Trecho citado>
>>>>
Eleanor Marx (1855-1898), filha de Karl Marx e Jenny von Westphalen, militante, autora, tradutora, pioneira do feminismo socialista. Escreveu, com seu parceiro Edward Aveling, o tratado “A questão da mulher: de um ponto de vista socialista” (1886). Trata-se, segundo Luiz Bernardo Pericás (Professor do Departamento de História da USP), de um texto “que deveria figurar em importância ao lado de Reivindicação dos direitos da mulher, de Mary Wollstonecraft, A origem da família, da propriedade privada e do Estado, de Friedrich Engels e de Um teto todo seu, de Virginia Woolf”. De acordo com Pericás, “Seu “feminismo” era bastante distinto daquele defendido pelo pensamento mainstream da segunda metade do século XIX. Ainda que muitas de suas amigas fossem sufragistas, a campanha pelo voto, na visão de Eleanor, mesmo que importante, seria um objetivo limitado. A reforma eleitoral para as senhoras de classe média dentro da sociedade capitalista não dava conta de resolver o debate social mais amplo, já que, segundo ela, “a dita questão do ‘direito das mulheres’… é uma ideia burguesa. Eu propus lidar com a Questão Sexual do ponto de vista da classe trabalhadora e do conflito de classe”. Ou seja, os direitos das mulheres e do proletariado eram parte da mesma luta.”

Nadezhda Krupskaya na juventude e com Vladimir Lênin. Ambos canalizaram o papel feminino decisivo na Revolução Soviética.
<<<<
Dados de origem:
>>>>
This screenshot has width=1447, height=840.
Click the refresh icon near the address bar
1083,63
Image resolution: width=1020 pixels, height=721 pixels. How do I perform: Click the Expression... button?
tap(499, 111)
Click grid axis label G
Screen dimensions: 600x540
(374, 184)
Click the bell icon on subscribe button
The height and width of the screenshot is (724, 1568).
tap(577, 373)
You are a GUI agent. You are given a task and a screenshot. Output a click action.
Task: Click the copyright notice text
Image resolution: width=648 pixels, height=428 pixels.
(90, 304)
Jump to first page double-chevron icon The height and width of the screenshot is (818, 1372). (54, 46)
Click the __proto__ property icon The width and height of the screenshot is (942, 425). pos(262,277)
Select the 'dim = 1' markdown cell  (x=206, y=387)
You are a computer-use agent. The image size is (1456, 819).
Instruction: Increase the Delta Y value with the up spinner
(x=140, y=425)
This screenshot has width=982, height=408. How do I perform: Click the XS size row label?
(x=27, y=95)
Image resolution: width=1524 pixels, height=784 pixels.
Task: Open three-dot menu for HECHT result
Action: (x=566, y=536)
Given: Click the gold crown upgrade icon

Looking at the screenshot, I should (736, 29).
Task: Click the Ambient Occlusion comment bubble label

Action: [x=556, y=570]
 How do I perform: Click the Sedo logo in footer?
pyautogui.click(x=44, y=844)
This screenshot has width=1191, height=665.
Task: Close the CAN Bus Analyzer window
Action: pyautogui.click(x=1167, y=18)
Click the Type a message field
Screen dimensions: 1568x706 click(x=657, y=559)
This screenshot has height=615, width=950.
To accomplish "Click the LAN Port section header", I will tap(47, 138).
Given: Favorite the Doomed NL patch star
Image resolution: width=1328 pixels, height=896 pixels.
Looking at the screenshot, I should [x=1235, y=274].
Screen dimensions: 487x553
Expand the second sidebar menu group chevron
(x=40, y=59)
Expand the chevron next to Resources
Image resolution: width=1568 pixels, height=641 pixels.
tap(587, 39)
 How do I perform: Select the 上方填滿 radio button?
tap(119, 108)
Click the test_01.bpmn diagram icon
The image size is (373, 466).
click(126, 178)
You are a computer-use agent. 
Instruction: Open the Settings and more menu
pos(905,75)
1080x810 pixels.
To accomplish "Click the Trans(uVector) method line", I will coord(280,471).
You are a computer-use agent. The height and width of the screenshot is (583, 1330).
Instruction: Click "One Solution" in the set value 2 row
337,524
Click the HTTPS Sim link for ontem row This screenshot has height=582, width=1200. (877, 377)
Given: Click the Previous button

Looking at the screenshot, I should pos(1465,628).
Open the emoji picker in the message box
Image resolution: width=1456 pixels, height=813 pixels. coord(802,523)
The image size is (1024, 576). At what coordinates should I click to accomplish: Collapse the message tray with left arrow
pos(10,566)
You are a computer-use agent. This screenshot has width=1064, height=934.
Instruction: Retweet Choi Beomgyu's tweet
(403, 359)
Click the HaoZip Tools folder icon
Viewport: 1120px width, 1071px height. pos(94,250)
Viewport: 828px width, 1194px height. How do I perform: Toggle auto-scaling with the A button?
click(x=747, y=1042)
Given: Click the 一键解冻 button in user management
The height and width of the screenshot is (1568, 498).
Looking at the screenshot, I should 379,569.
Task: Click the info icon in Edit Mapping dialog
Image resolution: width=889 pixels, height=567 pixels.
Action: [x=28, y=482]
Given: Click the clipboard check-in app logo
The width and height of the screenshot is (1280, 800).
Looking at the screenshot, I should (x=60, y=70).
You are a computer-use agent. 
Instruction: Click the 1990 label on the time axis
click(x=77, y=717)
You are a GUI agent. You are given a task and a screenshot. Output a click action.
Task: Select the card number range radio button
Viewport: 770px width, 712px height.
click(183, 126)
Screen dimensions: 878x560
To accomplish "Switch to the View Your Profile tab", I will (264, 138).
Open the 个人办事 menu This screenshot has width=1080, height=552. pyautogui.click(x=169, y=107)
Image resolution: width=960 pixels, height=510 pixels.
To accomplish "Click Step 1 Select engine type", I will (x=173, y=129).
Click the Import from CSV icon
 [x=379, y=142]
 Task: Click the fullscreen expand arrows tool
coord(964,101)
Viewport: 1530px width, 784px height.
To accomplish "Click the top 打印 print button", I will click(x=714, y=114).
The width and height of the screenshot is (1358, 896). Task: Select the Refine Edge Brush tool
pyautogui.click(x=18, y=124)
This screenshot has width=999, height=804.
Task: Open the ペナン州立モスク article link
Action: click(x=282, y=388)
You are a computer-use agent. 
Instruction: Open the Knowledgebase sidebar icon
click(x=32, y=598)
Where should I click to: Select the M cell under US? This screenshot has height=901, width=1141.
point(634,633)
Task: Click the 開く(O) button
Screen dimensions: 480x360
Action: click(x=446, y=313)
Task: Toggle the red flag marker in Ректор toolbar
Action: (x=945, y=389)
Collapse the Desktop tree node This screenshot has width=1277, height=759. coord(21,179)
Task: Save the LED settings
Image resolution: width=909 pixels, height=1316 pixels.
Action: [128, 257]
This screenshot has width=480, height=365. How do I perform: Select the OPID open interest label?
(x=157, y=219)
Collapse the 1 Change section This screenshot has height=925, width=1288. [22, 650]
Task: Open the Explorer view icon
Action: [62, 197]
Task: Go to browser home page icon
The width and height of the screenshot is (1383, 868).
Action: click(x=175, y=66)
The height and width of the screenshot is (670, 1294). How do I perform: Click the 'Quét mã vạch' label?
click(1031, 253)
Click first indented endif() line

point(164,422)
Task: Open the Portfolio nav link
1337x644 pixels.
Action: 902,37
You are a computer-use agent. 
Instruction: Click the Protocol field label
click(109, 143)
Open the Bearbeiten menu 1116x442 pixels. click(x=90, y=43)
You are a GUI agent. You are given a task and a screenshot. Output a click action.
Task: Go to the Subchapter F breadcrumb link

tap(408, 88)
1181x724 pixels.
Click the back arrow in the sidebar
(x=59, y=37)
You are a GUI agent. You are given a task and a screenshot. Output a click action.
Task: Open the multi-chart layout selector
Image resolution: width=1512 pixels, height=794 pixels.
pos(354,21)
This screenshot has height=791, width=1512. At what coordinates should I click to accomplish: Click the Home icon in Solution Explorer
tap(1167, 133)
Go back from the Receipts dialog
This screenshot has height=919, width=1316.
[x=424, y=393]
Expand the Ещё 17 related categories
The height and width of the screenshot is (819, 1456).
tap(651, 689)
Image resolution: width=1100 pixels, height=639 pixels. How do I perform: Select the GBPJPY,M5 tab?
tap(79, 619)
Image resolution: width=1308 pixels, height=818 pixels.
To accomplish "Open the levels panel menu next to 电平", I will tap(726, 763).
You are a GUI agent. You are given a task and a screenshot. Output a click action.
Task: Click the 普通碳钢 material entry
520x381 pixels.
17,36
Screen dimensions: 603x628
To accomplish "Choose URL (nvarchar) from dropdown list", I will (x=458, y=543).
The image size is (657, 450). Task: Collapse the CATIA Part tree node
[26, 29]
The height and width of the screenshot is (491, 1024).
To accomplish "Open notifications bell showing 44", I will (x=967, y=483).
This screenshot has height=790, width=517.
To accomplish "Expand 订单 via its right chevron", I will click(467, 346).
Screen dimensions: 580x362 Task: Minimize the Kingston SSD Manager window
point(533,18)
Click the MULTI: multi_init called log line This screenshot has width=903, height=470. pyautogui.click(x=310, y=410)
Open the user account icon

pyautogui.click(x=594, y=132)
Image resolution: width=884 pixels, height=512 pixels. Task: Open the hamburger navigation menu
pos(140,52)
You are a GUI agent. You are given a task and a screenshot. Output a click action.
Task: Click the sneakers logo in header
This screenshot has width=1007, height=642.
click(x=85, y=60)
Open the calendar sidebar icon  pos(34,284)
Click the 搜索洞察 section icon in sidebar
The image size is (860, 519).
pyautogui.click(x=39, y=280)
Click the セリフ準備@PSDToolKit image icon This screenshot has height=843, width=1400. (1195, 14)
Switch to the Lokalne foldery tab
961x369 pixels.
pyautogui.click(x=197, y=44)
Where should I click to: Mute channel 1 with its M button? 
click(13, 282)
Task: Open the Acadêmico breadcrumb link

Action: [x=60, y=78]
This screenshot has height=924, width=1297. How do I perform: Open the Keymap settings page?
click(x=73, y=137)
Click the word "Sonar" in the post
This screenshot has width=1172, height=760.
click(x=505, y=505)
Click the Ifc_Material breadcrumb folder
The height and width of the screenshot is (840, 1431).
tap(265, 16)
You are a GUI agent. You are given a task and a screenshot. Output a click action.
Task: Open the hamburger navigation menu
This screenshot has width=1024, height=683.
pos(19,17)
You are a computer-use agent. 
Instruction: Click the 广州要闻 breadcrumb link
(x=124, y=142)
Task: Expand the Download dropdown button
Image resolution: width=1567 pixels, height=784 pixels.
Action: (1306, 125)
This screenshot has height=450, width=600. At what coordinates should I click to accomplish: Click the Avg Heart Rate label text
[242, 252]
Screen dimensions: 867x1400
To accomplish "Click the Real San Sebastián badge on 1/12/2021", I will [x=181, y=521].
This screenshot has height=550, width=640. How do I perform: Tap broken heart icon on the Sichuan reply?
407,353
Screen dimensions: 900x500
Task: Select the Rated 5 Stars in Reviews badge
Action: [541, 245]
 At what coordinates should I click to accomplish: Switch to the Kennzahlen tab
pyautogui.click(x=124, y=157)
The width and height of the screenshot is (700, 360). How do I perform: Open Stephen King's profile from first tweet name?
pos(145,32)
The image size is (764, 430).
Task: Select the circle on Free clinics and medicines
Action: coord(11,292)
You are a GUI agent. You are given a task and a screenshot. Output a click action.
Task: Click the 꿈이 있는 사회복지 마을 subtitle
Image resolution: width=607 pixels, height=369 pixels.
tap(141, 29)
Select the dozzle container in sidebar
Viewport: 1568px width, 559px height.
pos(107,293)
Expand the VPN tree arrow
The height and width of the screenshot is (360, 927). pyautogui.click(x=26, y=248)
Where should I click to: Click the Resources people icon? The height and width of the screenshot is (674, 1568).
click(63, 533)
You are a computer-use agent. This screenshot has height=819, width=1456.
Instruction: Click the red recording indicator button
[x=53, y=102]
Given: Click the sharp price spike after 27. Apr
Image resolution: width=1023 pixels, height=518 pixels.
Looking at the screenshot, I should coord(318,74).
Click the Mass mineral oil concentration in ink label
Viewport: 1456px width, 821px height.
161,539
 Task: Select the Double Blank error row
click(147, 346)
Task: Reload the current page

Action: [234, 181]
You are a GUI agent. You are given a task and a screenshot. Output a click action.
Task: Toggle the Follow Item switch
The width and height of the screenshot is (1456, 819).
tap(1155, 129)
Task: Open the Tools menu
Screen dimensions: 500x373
<<<<
Enunciado>
De acordo com o trecho citado, em que ano saiu o tratado que Eleanor Marx escreveu com Edward Aveling? Os registros vêm de outra fonte.

Resultado>
Em 1886.